Todo el material deportivo que trajimos ya se había entregado previamente a los maestros y a grupos de jóvenes para que crearan sus equipos. Ahora debíamos salir para el campo de fútbol. Nos esperaban los jugadores y «todo» el pueblo, que serían nuestros espectadores. Cada equipo estaba preparado y algunos de nosotros nos incorporamos para jugar en el de España. El árbitro era Mussa y los jugadores ya habían sido previamente seleccionados. El motivo, la revancha del año pasado: Malí-España.

Durante la primera parte el resultado era incierto, pero en la segunda cambió la situación gracias a un buen gol de cabeza y otro de penalti a nuestro favor. Resultado final: 0-2 ¡Otra vez habíamos ganado! El trofeo se entregó al equipo vencedor, que era de Goumbou y debería custodiarlo en las mejores condiciones posibles para que cada año siguiera vigente el Torneo de la Amistad. Para dar mayor relevancia al partido y crear expectación entre los jóvenes se eligió al mejor jugador del partido, galardón que recayó en un delantero del equipo de Malí, a quien personalmente le entregué mis botas «especiales» nuevas, con las que había jugado. Digo especiales porque eran diferentes y aquellos que las habían visto las tenían como preferidas y todos las querían.

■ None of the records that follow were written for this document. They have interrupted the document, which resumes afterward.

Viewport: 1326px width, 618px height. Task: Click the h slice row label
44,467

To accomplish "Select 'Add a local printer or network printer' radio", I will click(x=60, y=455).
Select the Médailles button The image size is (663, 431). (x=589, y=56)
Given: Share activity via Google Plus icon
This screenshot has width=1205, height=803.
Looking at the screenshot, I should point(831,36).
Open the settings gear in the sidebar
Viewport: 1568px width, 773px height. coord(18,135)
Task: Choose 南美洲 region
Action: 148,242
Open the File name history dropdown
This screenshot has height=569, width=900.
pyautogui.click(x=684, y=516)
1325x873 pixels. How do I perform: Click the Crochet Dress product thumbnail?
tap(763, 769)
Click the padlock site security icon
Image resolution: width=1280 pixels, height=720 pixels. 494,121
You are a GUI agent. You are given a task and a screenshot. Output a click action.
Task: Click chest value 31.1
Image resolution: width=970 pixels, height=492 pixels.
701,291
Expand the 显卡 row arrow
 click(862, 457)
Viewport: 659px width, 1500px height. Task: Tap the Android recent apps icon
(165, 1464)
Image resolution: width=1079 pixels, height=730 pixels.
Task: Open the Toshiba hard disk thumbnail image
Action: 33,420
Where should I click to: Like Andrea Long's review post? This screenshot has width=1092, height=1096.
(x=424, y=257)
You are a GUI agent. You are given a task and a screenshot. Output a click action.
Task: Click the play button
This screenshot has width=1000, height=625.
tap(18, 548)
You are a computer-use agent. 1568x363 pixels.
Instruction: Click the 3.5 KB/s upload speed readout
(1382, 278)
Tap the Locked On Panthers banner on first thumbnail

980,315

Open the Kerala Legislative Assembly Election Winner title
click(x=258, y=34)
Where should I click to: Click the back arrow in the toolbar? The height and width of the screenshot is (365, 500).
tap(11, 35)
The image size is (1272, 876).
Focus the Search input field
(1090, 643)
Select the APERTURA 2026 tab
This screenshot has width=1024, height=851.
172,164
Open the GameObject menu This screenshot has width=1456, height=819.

Después del partido y ya en el campamento, habíamos quedado con los hermanos Traoré, los albañiles, para que nos diesen el presupuesto del costo de las obras que les habíamos encargado en el CSCOM. Se presentaron allí, nos sentamos y sacaron un papel, donde estaba escrito el precio por el trabajo que debían realizar. Después de debatirlo y dejar clara cualquier duda al respecto, se lo aceptamos y acordamos adelantarles dinero para materiales y efectuar el resto del pago cuando lo terminasen. Sería el alcalde quien les pagase, porque nosotros le transferíamos el dinero a su cuenta en Bamako para todos los compromisos que habíamos adquirido. Así nos despedimos hasta el próximo viaje.

También cerramos el acuerdo con el mecánico de los pozos para que reparase aquellos designados durante el censo. La forma de pago sería la misma que la acordada con sus hermanos los albañiles.

Al día siguiente a primera hora partiríamos en dirección a Mopti, por lo que esa noche había que dejarlo todo preparado para salir muy temprano. Debíamos despedirnos de todos los amigos, el alcalde, los maestros… No debíamos perder tiempo porque el viaje era muy largo y las pistas estaban en malas condiciones.

Nos comprometimos a volver antes de fin de año para ver las obras, las cosechas y cuánto cambiaba allí el paisaje en la época de otoño-invierno.

¡Adiós, amigos! ¡Au revoir, mes amis!